──────── GIVEN PASSAGE ────────

1. “You can be anything you want to be.”

We all had those assignments in which we had to draw a picture and write a few broken sentences about the careers we were going to pursue. Usually somewhere around the age of seven, we all got hard to work scribbling about our dreams to become a ballerina, an astronaut, or — if you were me — a mermaid princess. Now, there’s nothing wrong with allowing us to dream big, but it would have been nice if they could at least have tempered it with the truth: “You can be anything you want to be, but you won’t.” It wasn’t until the dance majors made it through school that they discovered that there are about 30 jobs for ballerinas in the whole country, and people rip each others’ tracheas out to get them. And don’t even get me started on the fact that astronaut, the future employment of 87 percent of 8-year-old boys, no longer exists. Those suckers, suffering through aerospace engineering degrees, only to find out that a desk job at NASA is the highest possible honor that could await them. Womp, womp. I think, from now on, it’s best if we just say, “You can be any of these three things you want,” and then the kids have to choose between criminally underpaid public school teacher, security guard at a mid-size mall, or waitress at a restaurant that makes you wear suspenders.

────────

GIVEN REQUEST 1 :: In the text about childhood career dreams, roughly how many jobs for ballerinas exist in the whole country?
GIVEN REQUEST 2 :: Extend the text about childhood career dreams, picking up right after its final sentence.
None of the data after this text is needed.

──────── DATA SECTION ────────

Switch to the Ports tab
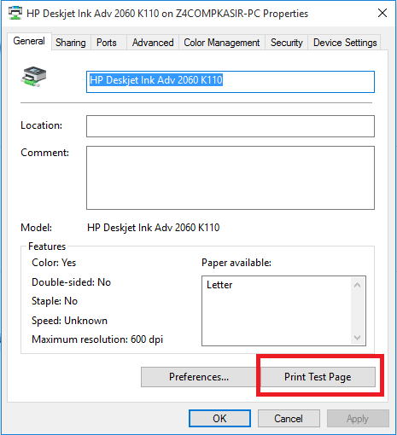coord(107,43)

────────

EXERCISE ANSWER 1 :: About 30.

EXERCISE ANSWER 2 ::
2. “You’re going to grow up and find your very own Prince Charming to marry.”

Now, I acknowledge that this lie was more heavily directed towards the XX chromosomes in the room, but that doesn’t mean that everyone from our parents to our favorite Disney movies weren’t egging us on to walk down the aisle at the ripe old age of 21-ish. You see, we were pretty much painted the picture that at some point shortly after high school, we would walk down the street and literally bump into the person who would complete us for the rest of our 60+ years on this planet, and we would ride off into the sunset on our wedding night, never to encounter another problem again. Yeah. Then we actually make it to our twenties, and realize that the ones who look like Prince Charming are likely to text you grainy photos of their penis, and the ones who act like Prince Charming will show up to your house on a first date with a bouquet of red roses (shudder). Suffice it to say, the idea of hearing wedding bells with some flawless guy we met when we were 18 seems highly unlikely, and besides, think of how much tedious OKCupid messaging we would miss out on if it were true!

3. “College is the iron-clad guarantee of a f-cking awesome job!!!!!!1”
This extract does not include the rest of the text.